What you will do: Gather every line of the entries below that contains the string "height", matching case exactly.

— begin Source data —

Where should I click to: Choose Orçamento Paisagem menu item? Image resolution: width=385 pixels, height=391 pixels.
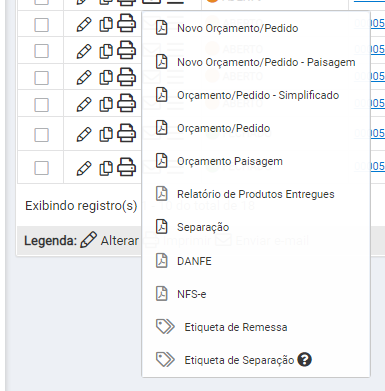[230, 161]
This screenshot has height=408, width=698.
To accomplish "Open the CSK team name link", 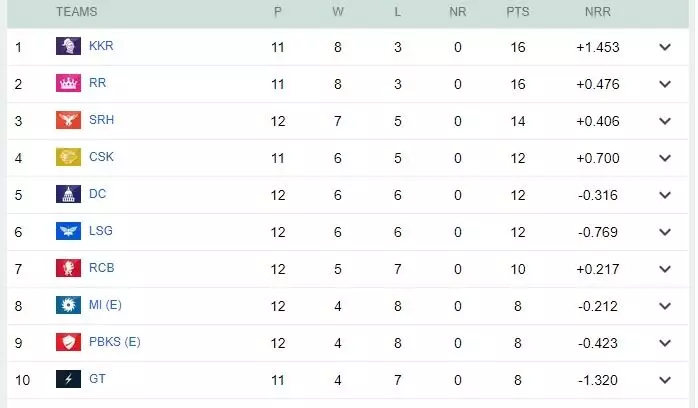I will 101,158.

— end Source data —
— begin Source data —

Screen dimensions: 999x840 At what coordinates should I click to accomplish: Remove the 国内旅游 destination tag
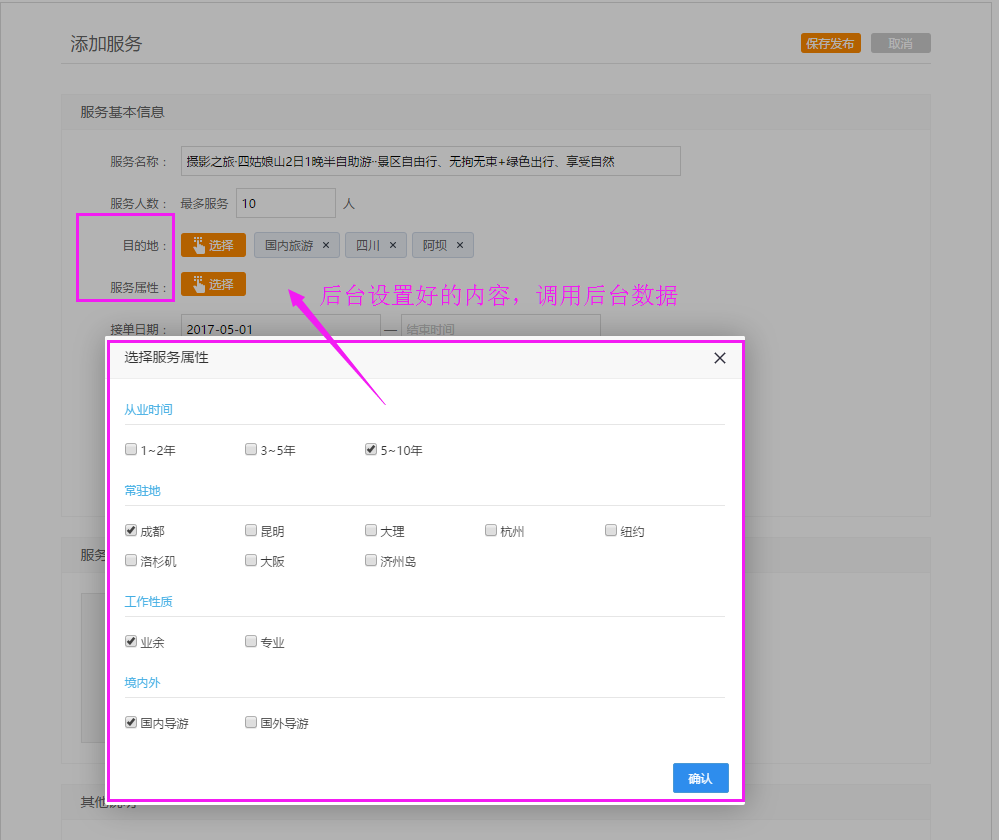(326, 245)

— end Source data —

Written reply:
Where should I click to: Choose Orçamento Paisagem menu item? Image resolution: width=385 pixels, height=391 pixels.
This screenshot has height=408, width=698.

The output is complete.